下らない思考を止め、綺麗な朝焼けを見ながらボーっとするという最高の時間を過ごす。すっかり太陽が顔を出して明るくなると、幻想的な景色も終わり日常がやってくる。
そんな気持ちの中、少し早いが朝食を作る事にした。草原の朝は思っている以上に冷えているので、暖かい朝食にしよう。
明らかに寒いとまでは言えないが、ようやく涼しくなってきた王国と違って既に涼しいのが草原だ。やっぱり風を遮る物が無いと寒くなりやすいんだろうな。
火の季節なら良いんだろうが、それ以外の季節だと寒いのかもしれない。とはいえ、元の世界のモンゴルなどとは違い、ここは南に位置している。

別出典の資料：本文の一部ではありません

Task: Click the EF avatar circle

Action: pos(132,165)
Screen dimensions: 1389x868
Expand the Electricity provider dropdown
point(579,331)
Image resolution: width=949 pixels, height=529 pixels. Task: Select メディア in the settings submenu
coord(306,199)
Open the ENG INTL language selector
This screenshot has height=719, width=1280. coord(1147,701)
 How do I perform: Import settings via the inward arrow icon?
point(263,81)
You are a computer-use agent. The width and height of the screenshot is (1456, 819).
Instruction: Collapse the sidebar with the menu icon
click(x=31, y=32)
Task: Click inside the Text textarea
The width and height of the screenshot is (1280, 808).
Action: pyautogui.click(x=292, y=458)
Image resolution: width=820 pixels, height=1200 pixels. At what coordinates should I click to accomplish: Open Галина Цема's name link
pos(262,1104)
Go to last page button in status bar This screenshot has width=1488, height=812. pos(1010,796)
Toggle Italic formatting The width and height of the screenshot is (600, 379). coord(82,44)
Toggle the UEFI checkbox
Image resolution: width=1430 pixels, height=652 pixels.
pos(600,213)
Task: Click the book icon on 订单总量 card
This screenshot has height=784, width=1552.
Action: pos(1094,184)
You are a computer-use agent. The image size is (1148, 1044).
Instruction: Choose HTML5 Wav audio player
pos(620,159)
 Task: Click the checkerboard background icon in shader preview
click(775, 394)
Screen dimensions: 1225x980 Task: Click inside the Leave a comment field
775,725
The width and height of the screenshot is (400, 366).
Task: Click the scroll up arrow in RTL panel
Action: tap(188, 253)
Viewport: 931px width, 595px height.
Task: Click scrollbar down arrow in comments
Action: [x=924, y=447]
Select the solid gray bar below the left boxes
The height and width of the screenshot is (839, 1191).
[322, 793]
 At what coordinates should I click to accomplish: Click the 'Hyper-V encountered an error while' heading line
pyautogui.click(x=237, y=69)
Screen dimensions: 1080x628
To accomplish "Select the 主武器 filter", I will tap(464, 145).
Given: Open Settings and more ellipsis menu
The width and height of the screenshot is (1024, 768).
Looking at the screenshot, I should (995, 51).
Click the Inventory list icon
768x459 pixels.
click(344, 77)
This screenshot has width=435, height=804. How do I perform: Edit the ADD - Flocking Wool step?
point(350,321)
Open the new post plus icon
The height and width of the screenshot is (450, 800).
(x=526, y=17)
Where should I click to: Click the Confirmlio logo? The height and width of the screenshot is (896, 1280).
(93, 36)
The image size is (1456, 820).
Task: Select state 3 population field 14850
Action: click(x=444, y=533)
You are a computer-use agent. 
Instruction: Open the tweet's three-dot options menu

言うなれば、インドネシアやベトナムの位置に草原があるようなものだ。魔物とか様々な要因でそうなっているんだろうが、何故草原が広がっているのかは俺も知らない。
……色々考えてるんですよ、飯寄越せと言われても困るんだけど? あー、はいはい。とりあえず昨日作った干し肉でも齧っててくれ。
昨日の干し肉を少し渡しながら、干し肉と野菜と硬パンを煮込んでいく。硬パンは【分離】を使って小さくして、クルトンみたいにしてから煮込んでいる。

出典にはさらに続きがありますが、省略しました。